■ **Exercise prompt**:
Please reproduce the entries that follow, keeping each word intact.

—————

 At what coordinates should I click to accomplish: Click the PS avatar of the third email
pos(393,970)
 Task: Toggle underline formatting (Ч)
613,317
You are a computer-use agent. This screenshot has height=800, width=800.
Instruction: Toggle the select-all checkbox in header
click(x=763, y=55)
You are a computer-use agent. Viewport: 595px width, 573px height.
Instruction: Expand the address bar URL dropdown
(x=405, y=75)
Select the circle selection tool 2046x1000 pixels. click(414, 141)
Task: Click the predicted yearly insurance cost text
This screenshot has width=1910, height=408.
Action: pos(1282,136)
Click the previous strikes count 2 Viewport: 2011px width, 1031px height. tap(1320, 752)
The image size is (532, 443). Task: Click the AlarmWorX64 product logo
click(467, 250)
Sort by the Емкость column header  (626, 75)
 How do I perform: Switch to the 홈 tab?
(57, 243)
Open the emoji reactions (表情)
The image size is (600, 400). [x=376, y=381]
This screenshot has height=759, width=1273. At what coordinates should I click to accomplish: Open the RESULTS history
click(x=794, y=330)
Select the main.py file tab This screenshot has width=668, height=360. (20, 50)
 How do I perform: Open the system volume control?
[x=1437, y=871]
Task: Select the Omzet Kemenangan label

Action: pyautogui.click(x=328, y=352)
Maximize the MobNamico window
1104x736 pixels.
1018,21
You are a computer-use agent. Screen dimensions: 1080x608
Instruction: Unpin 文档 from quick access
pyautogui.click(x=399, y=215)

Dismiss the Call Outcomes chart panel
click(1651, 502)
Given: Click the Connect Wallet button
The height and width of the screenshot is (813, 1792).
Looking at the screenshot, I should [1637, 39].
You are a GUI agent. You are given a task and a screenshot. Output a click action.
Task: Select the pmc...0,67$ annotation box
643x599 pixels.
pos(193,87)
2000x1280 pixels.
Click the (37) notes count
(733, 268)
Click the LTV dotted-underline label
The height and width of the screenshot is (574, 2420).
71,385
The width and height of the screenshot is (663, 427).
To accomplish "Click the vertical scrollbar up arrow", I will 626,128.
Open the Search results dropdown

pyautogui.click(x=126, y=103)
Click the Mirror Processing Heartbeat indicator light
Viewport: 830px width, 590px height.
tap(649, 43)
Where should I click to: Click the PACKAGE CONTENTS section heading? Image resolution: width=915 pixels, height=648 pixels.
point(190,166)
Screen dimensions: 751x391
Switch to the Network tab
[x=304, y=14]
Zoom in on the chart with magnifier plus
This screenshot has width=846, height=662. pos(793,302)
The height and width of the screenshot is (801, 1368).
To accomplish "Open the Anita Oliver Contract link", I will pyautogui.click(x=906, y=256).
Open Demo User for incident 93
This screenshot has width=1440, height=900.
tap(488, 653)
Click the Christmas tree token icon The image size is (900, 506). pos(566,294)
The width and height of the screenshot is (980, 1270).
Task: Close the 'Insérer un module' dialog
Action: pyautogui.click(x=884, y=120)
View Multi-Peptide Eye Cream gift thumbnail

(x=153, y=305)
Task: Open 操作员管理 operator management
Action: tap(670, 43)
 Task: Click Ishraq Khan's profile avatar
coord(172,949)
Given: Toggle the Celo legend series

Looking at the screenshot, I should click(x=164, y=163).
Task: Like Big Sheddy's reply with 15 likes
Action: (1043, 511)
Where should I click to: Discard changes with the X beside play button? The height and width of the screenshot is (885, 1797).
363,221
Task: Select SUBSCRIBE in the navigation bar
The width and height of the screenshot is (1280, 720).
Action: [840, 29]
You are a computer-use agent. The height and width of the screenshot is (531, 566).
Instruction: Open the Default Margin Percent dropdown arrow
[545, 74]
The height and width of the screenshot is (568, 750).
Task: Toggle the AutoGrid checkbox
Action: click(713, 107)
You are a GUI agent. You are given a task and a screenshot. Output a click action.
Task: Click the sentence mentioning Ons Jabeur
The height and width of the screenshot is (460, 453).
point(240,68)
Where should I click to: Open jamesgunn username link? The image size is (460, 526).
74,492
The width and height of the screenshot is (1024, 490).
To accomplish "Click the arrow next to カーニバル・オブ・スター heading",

—————

■ **Your solution**:
 At what coordinates should I click to accomplish: Click the PS avatar of the third email
pos(393,970)
 Task: Toggle underline formatting (Ч)
613,317
You are a computer-use agent. This screenshot has height=800, width=800.
Instruction: Toggle the select-all checkbox in header
click(x=763, y=55)
You are a computer-use agent. Viewport: 595px width, 573px height.
Instruction: Expand the address bar URL dropdown
(x=405, y=75)
Select the circle selection tool 2046x1000 pixels. click(414, 141)
Task: Click the predicted yearly insurance cost text
This screenshot has width=1910, height=408.
Action: pos(1282,136)
Click the previous strikes count 2 Viewport: 2011px width, 1031px height. tap(1320, 752)
The image size is (532, 443). Task: Click the AlarmWorX64 product logo
click(467, 250)
Sort by the Емкость column header  (626, 75)
 How do I perform: Switch to the 홈 tab?
(57, 243)
Open the emoji reactions (表情)
The image size is (600, 400). [x=376, y=381]
This screenshot has height=759, width=1273. At what coordinates should I click to accomplish: Open the RESULTS history
click(x=794, y=330)
Select the main.py file tab This screenshot has width=668, height=360. (20, 50)
 How do I perform: Open the system volume control?
[x=1437, y=871]
Task: Select the Omzet Kemenangan label

Action: pyautogui.click(x=328, y=352)
Maximize the MobNamico window
1104x736 pixels.
1018,21
You are a computer-use agent. Screen dimensions: 1080x608
Instruction: Unpin 文档 from quick access
pyautogui.click(x=399, y=215)

Dismiss the Call Outcomes chart panel
click(1651, 502)
Given: Click the Connect Wallet button
The height and width of the screenshot is (813, 1792).
Looking at the screenshot, I should [1637, 39].
You are a GUI agent. You are given a task and a screenshot. Output a click action.
Task: Select the pmc...0,67$ annotation box
643x599 pixels.
pos(193,87)
2000x1280 pixels.
Click the (37) notes count
(733, 268)
Click the LTV dotted-underline label
The height and width of the screenshot is (574, 2420).
71,385
The width and height of the screenshot is (663, 427).
To accomplish "Click the vertical scrollbar up arrow", I will 626,128.
Open the Search results dropdown

pyautogui.click(x=126, y=103)
Click the Mirror Processing Heartbeat indicator light
Viewport: 830px width, 590px height.
tap(649, 43)
Where should I click to: Click the PACKAGE CONTENTS section heading? Image resolution: width=915 pixels, height=648 pixels.
point(190,166)
Screen dimensions: 751x391
Switch to the Network tab
[x=304, y=14]
Zoom in on the chart with magnifier plus
This screenshot has width=846, height=662. pos(793,302)
The height and width of the screenshot is (801, 1368).
To accomplish "Open the Anita Oliver Contract link", I will pyautogui.click(x=906, y=256).
Open Demo User for incident 93
This screenshot has width=1440, height=900.
tap(488, 653)
Click the Christmas tree token icon The image size is (900, 506). pos(566,294)
The width and height of the screenshot is (980, 1270).
Task: Close the 'Insérer un module' dialog
Action: pyautogui.click(x=884, y=120)
View Multi-Peptide Eye Cream gift thumbnail

(x=153, y=305)
Task: Open 操作员管理 operator management
Action: tap(670, 43)
 Task: Click Ishraq Khan's profile avatar
coord(172,949)
Given: Toggle the Celo legend series

Looking at the screenshot, I should click(x=164, y=163).
Task: Like Big Sheddy's reply with 15 likes
Action: (1043, 511)
Where should I click to: Discard changes with the X beside play button? The height and width of the screenshot is (885, 1797).
363,221
Task: Select SUBSCRIBE in the navigation bar
The width and height of the screenshot is (1280, 720).
Action: [840, 29]
You are a computer-use agent. The height and width of the screenshot is (531, 566).
Instruction: Open the Default Margin Percent dropdown arrow
[545, 74]
The height and width of the screenshot is (568, 750).
Task: Toggle the AutoGrid checkbox
Action: click(713, 107)
You are a GUI agent. You are given a task and a screenshot. Output a click action.
Task: Click the sentence mentioning Ons Jabeur
The height and width of the screenshot is (460, 453).
point(240,68)
Where should I click to: Open jamesgunn username link? The image size is (460, 526).
74,492
The width and height of the screenshot is (1024, 490).
To accomplish "Click the arrow next to カーニバル・オブ・スター heading",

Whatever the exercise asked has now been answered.